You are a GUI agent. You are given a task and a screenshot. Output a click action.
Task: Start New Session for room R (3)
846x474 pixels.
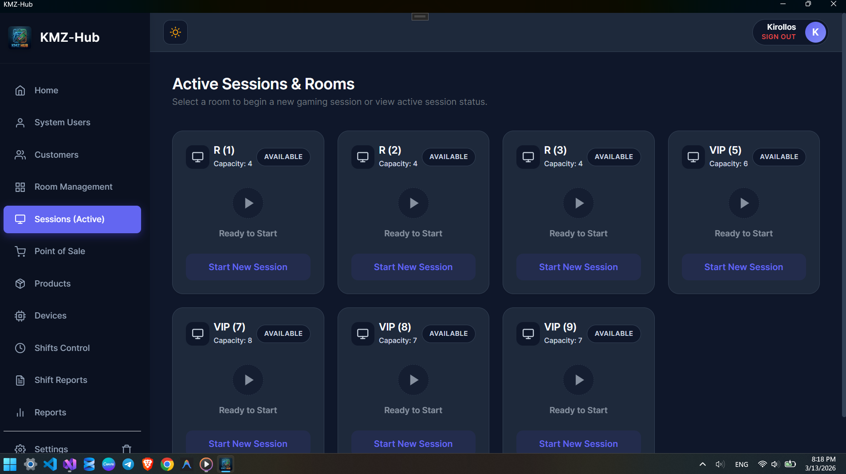(x=578, y=267)
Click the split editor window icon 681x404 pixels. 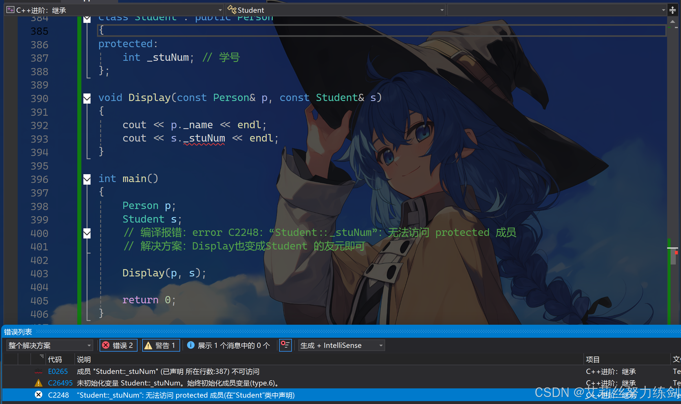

━━━━━━

__EXERCISE DETAILS__: Exclude all images and retype the data precisely.

__RESPONSE__:
You are a GUI agent. You are given a task and a screenshot. Output a click action.
Task: Start New Session for room R (3)
846x474 pixels.
(x=578, y=267)
Click the split editor window icon 681x404 pixels. 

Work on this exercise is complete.